According to the resolution passed at the Feb. 28 meeting of the Hillside Township Council, the council wants to avoid “the cost and expense of further litigation” and the parties had reached an agreement to fully resolve all claims by paying $60,000 “in release of all claims” contained in the lawsuit.

In a closed session, Council President Andrea Hyatt, Vice President Gerald “Pateesh” Freedman and councilmembers Donald DeAugustine, Chris Mobley, George “Tony” Alston, and Sip Whitaker voted to pass the resolution, while Councilwoman Diane Murray-Clements voted against the payment to Arnold.
But the fact that a lawsuit exists is the only matter parties close to the issue agree upon.

Former and current council members disagree on just about every facet of the case, and all but two council members requested anonymity when speaking to LocaLSource. Points of disagreement include when Arnold was hired, how long he served in his position at the DPW, whether or not he was voted out of his position, and how much his salary was. Some council members have also alleged that Garretson fired Arnold after a “huge fight,” while others claim that Arnold was placed in another position by Garretson.
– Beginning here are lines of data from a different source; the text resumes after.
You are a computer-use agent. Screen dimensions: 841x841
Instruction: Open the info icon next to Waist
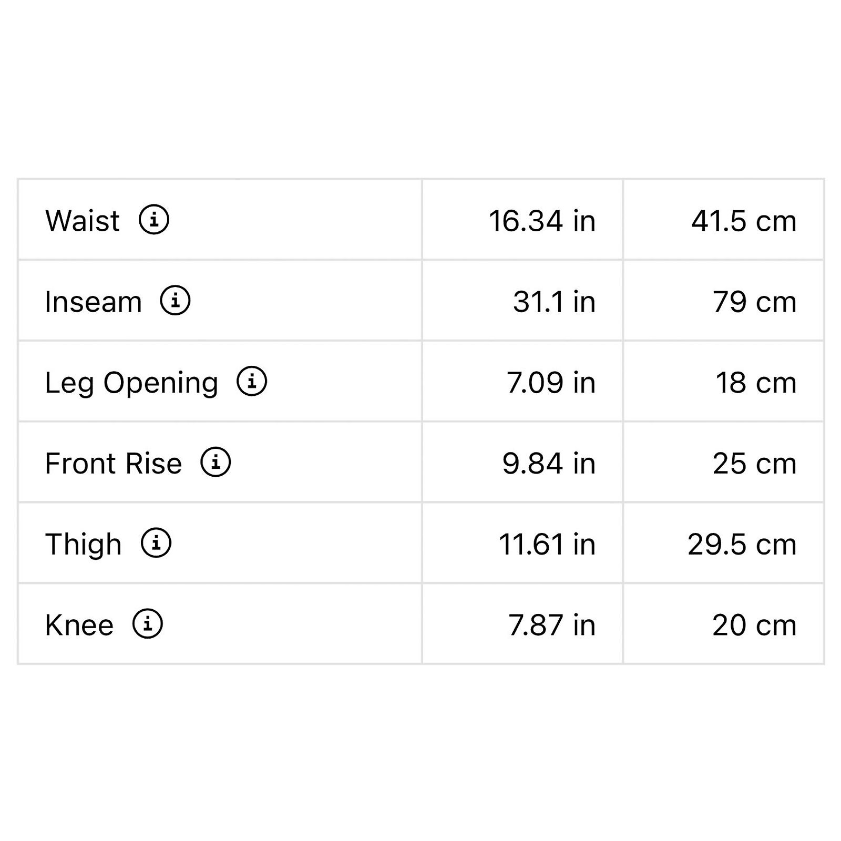[154, 220]
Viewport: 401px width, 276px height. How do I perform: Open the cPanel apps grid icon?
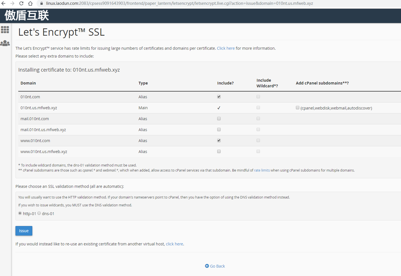coord(5,29)
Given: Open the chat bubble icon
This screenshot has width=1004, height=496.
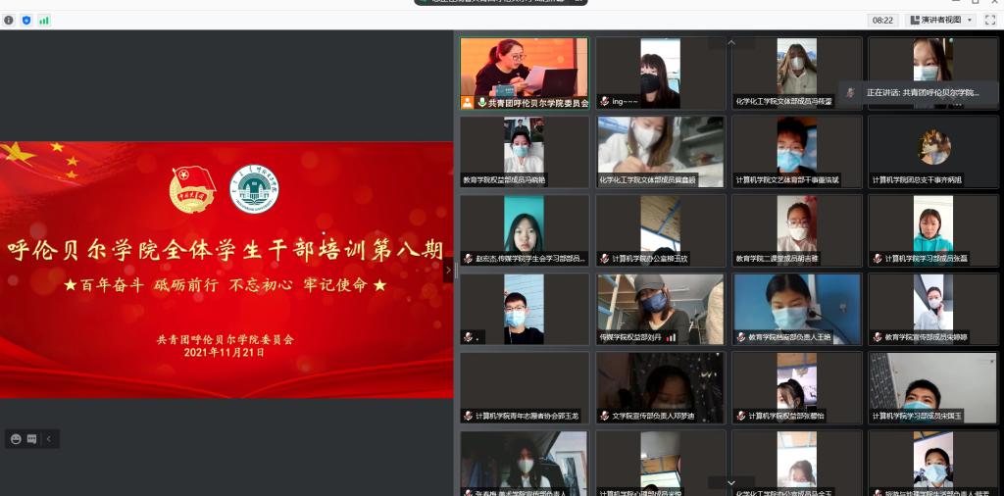Looking at the screenshot, I should point(31,439).
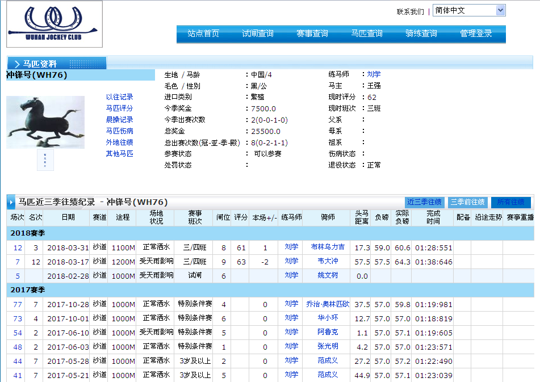Open the 简体中文 language dropdown

tap(468, 11)
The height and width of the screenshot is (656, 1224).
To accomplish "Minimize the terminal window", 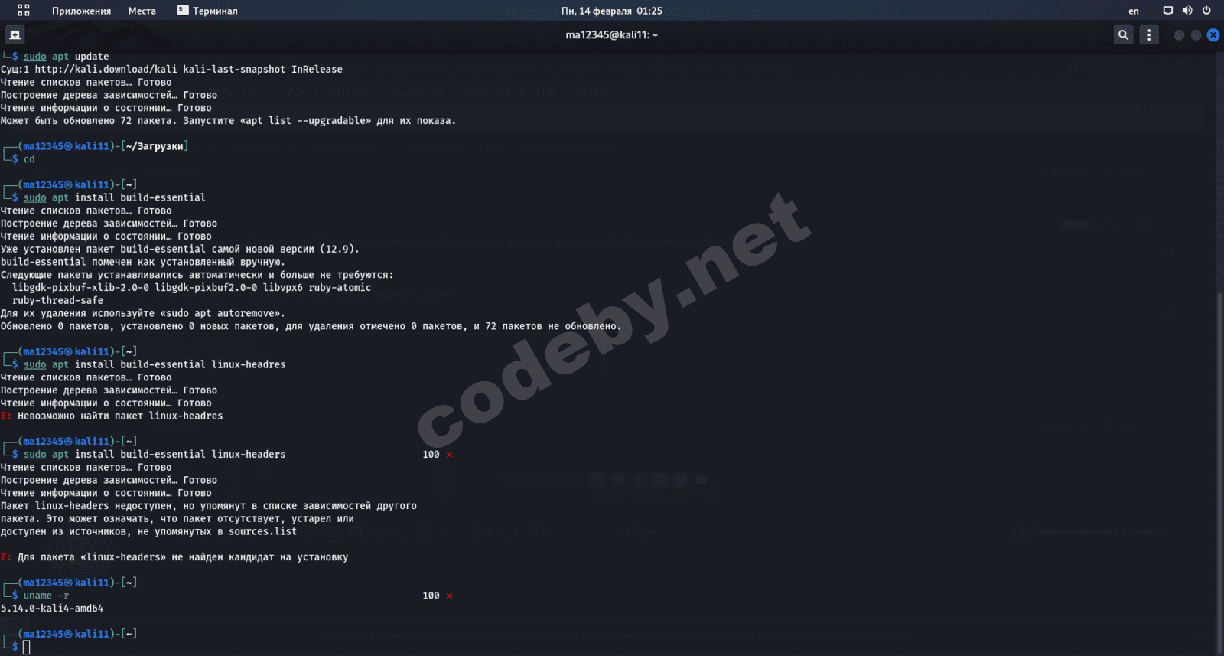I will (x=1179, y=35).
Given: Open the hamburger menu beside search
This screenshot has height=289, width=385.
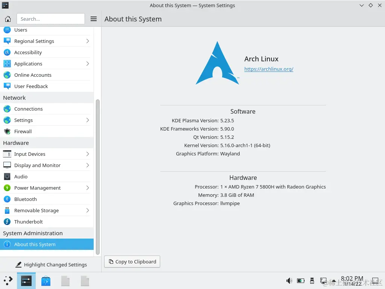Looking at the screenshot, I should pyautogui.click(x=93, y=18).
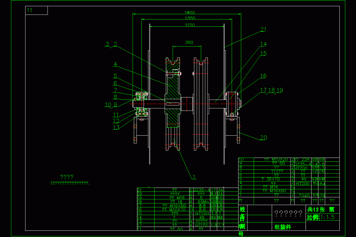The height and width of the screenshot is (237, 356).
Task: Select callout number 13 on left
Action: [x=116, y=127]
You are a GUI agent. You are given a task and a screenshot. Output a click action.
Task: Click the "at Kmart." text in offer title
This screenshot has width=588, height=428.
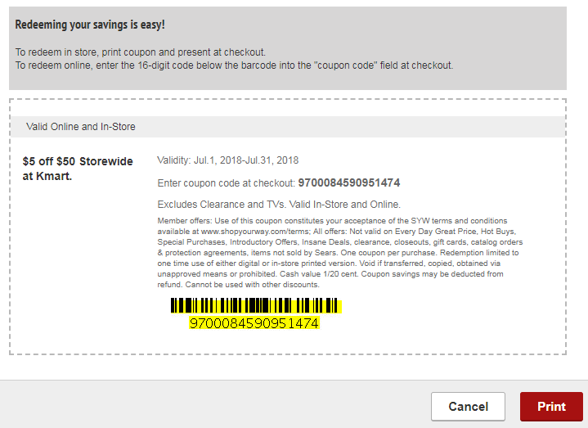point(47,176)
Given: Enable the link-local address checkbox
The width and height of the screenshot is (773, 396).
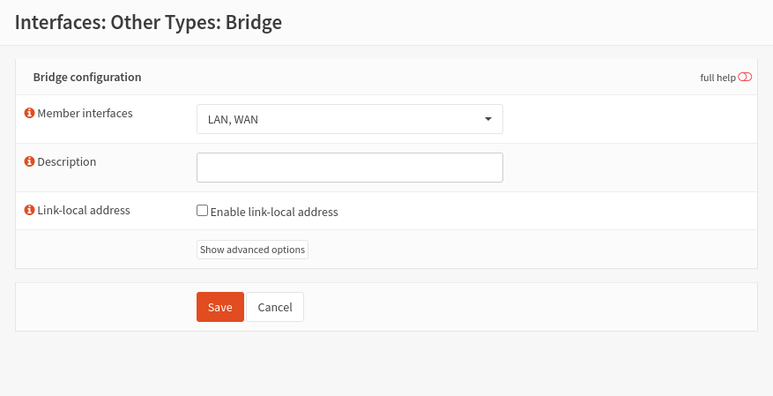Looking at the screenshot, I should (x=202, y=211).
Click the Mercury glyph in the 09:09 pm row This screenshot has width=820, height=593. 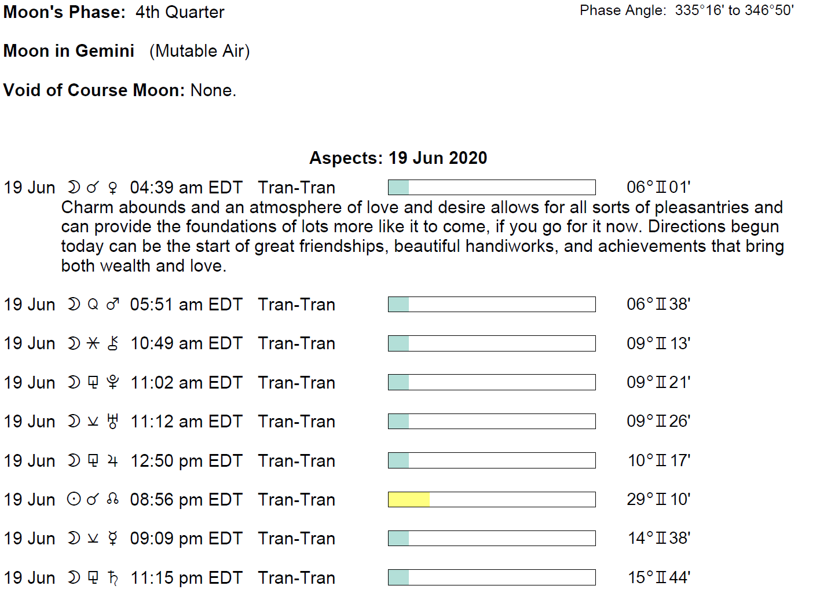[113, 539]
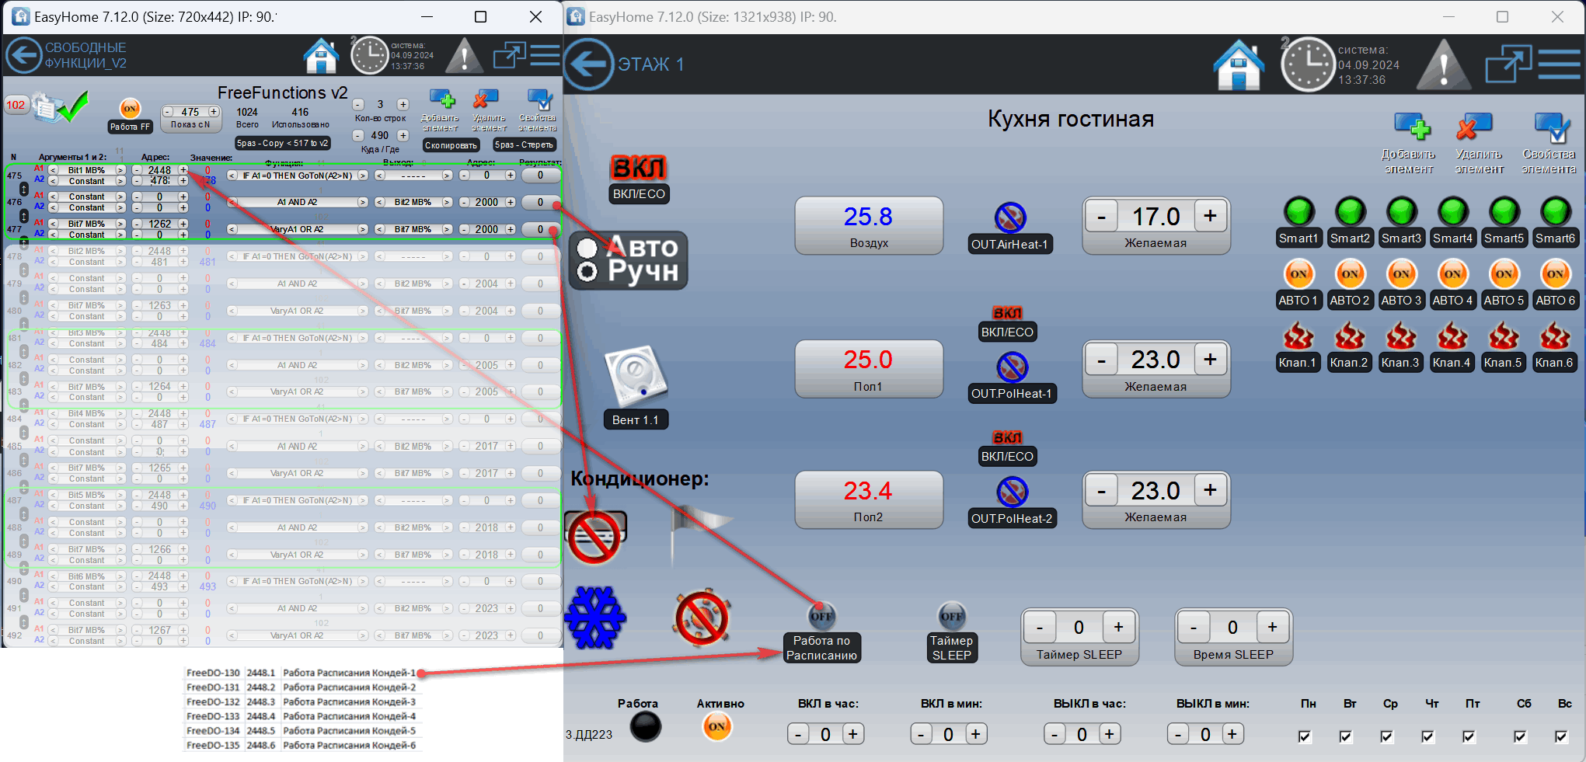Screen dimensions: 1586x762
Task: Click the Скопировать button
Action: (451, 145)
Still others have said that Arnold got paid for time that he did not serve in the township.

Arnold, however, was talking.
According to Arnold, who formerly worked in the city of Newark, he was appointed by Hillside Mayor Angela Garretson in May, 2015. While Arnold claims that he was owed $15,000 for the 90-day period he served, some council members have stated that the $15,000 salary was annual and not for the 90-day period.

Arnold also told LocalSource that he was suing the township because he had a contract — one that was breached by the council.

“It was a contract for $100,000,” Arnold said in a March 5 phone call. “It’s not like I don’t come with a skill set to perform the task.”

According to Arnold, he served in the township from May 2015 until January 2016.

As for council’s claim that he was voted out of the position by the council, Arnold said that this is simply not true.

“They never had a vote to approve me or disapprove me,” Arnold said.
Arnold also reiterated that his annual salary was for $100,000, as promised by Garretson.

“They went and changed my salary from $100,000 to $15,000,” Arnold said.
Arnold claimed that the rumored fight with Garretson is another falsity put forth by the council. In addition, he said that he was never put in another position by Garretson.

Garretson, unfortunately, did not respond to LocalSource’s request for comment as of press time.

While some council members have stated that Arnold came to the township after he had been fired from his position as the director of neighborhood services in Newark, Arnold denies the allegation.

“I was not fired from Newark,” Arnold said. “The new mayor wanted to bring in his own people. The council knew that. They are trying to make it seem like there is something wrong and tarnished with me.”

Murray-Clements, the only council member to vote against the resolution to pay Arnold, told LocalSource that the administration should put a plan in place in order to avoid lawsuits against the township in the future.

“Lawsuits should be the last option in settling any dispute,” Murray-Clements said in a phone call last week. “They are emotionally and financially draining to all parties. Litigation costs the township residents the most, whether directly with their tax dollars or indirectly through the township insurance premium increases. Either way, the taxpayers are getting the short end of the stick.”

Freedman told LocalSource in a phone call last week that settling with Arnold was a better and cheaper option for the township.

“We stood to lose a whole lot more money than that,” Freedman said of the resolution to pay Arnold. “Rather than pay for litigation, we decided to settle.”
Murray-Clements also alluded to the many lawsuits and legal disputes the township currently faces, and the fact that council should not necessarily sign off on these lawsuits.

“Conflict will happen,” she said. “However, mediation should be the first mandatory step in resolving issues regardless of the complexity. Mediation provides the same results but a much smaller price tag. Paying attorneys an average of $250 per hour takes away from road pavement and cleaning the community. Hillside residents deserve elected officials like myself, who will fight for appropriate spending and not continue to co-sign on every lawsuit that comes our way. Unfortunately, until administration puts a plan in place to address the complaints that lead to lawsuits, the township will continue to spend big on lawsuits.”

According to Arnold, he has agreed to the township’s settlement in order to end the litigation.

“I’m not satisfied, but I don’t want to have this thing drag out any further,” Arnold said.

“I came to work and wanted to work, and people put unnecessary roadblocks in front of you,” Arnold said. “It could be personal, who knows? I don’t see them giving anyone else as hard a time as they gave me,” he said of the council.

Arnold also claimed that council issued several RICE notices against him during his time in Hillside.

“Maybe they didn’t want me because they didn’t want the mayor to succeed,” he said.